Last Updated on Tuesday, 05 November 2013 03:53
Oklahoma has a chance to win 50,000 free children's books thanks to a contest sponsored by First Book, a nonprofit organization that focuses on distributing books to children at risk for low literacy. Oklahoma won the contest in 2007, and is in the running for the grand prize this year.
To help Oklahoma win the 50,000 free children's books, visit www.firstbook.org, click "What Book Got You Hooked?" and follow the easy directions. Select Oklahoma as the state you wish to receive the free books. After you vote, the site takes you to a list of the state rankings.
Leslie Gelders, literacy coordinator at the Oklahoma Department of Libraries, is once again spearheading a get-out-the-vote campaign to bring the books to the Sooner State.
"For the past month, literacy tutors, libraries, teachers and civic groups have been voting on the First Book website to help Oklahoma win the books," Gelders said. "In 2007, Oklahoma won the contest with 5,000 more votes than any other state, and about 80 local organizations received books to give to children statewide."
According to Gelders, getting books into the hands of children is essential to improving literacy in the state.
"According to First Book, middle-income neighborhoods have a ratio of 13 books for every child," she said."In low-income neighborhoods, the ratio is one age-appropriate book for every 300 children."

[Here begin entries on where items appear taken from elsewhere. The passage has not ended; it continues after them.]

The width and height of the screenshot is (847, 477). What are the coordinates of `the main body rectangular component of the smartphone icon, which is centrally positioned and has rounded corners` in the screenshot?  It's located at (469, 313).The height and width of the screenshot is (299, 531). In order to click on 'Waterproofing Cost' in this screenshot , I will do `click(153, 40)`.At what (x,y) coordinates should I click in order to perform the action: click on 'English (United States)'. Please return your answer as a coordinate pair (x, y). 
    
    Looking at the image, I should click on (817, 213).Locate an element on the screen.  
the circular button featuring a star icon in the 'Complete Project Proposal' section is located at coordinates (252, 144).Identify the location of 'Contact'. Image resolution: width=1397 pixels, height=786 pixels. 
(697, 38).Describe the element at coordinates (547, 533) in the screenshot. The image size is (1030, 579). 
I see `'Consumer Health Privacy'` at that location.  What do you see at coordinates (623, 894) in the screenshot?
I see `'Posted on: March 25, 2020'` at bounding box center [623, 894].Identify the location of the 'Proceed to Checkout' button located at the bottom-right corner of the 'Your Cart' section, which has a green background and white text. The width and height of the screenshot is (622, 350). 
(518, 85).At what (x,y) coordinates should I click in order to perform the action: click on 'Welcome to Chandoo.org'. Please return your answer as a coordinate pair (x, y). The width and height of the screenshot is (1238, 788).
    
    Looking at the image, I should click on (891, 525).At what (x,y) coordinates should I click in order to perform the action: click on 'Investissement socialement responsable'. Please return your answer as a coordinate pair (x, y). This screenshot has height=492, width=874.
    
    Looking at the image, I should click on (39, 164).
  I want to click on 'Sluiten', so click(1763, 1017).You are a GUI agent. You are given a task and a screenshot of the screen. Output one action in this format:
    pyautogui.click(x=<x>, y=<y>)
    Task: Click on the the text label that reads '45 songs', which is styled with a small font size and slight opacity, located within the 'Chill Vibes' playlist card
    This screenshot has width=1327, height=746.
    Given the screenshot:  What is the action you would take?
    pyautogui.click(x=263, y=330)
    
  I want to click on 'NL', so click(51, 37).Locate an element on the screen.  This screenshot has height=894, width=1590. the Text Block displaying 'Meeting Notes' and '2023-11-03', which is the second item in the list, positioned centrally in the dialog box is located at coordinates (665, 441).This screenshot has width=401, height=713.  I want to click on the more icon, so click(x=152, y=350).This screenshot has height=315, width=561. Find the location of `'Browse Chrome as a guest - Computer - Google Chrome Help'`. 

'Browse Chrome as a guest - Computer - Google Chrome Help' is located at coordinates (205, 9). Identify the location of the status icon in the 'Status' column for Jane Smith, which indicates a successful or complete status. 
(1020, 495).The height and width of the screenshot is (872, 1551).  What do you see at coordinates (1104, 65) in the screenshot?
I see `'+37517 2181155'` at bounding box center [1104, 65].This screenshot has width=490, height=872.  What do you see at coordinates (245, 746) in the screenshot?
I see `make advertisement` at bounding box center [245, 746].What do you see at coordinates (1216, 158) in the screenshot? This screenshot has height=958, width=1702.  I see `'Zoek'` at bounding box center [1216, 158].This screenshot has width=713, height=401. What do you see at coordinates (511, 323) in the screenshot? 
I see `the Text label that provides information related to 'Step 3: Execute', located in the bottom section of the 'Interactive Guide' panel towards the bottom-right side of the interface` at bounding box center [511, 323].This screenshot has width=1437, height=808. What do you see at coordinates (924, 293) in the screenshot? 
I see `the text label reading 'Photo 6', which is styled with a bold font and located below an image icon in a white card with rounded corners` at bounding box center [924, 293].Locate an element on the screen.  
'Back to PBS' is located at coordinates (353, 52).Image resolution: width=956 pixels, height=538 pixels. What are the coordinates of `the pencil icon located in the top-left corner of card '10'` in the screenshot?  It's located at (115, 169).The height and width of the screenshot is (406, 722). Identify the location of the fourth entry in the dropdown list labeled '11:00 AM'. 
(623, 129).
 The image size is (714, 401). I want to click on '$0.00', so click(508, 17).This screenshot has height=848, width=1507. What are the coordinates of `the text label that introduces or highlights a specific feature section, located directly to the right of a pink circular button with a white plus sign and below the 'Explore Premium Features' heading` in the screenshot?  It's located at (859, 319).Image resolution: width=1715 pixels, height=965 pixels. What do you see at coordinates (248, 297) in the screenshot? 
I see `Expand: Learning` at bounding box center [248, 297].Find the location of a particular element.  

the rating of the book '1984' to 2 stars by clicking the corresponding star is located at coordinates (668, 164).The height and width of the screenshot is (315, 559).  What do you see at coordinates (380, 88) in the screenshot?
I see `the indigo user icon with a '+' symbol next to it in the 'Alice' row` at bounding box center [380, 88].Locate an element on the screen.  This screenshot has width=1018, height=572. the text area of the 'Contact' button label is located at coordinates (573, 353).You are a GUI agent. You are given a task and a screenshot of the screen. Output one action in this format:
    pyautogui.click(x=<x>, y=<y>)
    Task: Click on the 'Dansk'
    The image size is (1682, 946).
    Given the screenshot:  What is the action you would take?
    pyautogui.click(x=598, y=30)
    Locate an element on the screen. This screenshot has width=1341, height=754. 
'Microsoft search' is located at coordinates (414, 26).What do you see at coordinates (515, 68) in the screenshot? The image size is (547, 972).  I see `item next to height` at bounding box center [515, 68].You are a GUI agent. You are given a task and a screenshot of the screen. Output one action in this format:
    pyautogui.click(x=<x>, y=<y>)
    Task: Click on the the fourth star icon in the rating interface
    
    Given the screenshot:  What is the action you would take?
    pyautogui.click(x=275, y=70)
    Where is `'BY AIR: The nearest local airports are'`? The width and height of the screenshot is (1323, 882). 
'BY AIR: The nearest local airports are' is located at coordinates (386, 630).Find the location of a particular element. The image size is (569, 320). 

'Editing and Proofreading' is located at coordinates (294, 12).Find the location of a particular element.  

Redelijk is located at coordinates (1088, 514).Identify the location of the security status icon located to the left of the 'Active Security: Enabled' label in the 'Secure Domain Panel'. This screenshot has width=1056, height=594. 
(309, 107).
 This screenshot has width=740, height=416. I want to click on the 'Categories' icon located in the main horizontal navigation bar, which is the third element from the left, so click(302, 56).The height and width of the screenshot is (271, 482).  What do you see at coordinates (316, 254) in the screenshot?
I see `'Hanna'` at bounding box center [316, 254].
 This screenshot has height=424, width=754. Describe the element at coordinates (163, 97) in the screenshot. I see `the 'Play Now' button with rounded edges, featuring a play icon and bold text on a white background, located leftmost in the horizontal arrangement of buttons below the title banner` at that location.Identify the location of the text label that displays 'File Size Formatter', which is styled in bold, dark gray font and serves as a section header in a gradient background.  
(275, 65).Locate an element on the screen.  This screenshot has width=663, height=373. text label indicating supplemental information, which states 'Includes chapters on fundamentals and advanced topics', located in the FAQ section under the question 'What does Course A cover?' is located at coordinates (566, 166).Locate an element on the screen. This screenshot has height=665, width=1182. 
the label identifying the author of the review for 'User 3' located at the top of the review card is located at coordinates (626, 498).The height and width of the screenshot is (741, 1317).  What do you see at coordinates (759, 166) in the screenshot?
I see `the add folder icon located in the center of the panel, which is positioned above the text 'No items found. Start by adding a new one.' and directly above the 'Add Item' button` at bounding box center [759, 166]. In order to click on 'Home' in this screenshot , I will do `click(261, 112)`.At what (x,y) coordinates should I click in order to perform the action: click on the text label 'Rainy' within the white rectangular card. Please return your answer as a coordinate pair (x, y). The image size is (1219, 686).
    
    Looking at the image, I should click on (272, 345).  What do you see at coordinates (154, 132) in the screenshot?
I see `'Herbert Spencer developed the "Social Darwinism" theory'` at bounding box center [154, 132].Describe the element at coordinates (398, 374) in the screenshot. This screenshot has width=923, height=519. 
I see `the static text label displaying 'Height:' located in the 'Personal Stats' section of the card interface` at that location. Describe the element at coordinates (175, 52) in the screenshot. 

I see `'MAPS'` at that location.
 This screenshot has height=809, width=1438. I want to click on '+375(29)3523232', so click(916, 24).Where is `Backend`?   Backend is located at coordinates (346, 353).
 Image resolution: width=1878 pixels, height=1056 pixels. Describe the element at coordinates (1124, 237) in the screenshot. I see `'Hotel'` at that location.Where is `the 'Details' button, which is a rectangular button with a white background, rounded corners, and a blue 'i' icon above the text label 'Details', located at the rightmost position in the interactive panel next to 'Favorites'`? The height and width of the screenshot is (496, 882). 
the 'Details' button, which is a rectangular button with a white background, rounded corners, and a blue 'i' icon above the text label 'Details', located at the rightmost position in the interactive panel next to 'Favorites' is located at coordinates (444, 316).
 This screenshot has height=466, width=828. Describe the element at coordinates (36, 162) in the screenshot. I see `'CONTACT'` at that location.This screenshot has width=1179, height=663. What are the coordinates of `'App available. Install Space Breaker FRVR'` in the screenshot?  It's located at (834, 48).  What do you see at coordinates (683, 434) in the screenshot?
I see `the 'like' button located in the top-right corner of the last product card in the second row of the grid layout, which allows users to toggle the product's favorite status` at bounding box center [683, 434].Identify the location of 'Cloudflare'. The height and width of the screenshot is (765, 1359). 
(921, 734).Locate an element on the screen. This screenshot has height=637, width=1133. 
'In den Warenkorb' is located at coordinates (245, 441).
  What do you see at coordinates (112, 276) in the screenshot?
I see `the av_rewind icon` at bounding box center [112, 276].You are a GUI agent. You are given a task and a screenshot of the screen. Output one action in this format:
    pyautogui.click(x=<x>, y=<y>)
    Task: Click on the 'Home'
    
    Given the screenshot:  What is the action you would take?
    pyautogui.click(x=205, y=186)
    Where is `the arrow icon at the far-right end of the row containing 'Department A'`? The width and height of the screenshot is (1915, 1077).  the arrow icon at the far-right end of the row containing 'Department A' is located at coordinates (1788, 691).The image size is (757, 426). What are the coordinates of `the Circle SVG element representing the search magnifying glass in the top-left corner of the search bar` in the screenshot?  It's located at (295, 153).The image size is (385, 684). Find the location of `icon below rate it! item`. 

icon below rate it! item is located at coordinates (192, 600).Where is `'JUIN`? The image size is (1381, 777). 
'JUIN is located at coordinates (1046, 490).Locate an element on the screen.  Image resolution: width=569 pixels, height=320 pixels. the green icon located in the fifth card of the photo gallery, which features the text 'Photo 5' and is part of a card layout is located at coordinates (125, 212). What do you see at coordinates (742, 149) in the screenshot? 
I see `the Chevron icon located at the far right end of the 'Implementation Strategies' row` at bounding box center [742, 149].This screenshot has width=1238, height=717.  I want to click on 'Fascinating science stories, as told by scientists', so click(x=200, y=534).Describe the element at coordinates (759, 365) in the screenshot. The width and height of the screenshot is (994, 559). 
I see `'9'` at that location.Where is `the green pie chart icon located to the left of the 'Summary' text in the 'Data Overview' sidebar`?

Additionally, Gelders said the First Book study indicates that 80% of preschool and after-school programs serving low-income populations have no age-appropriate books for their children.
"Giving children books they can call their very own is one of the most important things we can do to foster literacy in our young people."
Getting books into homes can also encourage the sharing of books by parent and child. "By the age of two, children who are read to on a regular basis have greater language comprehension, larger vocabularies, and higher cognitive skills than their peers," Gelders said.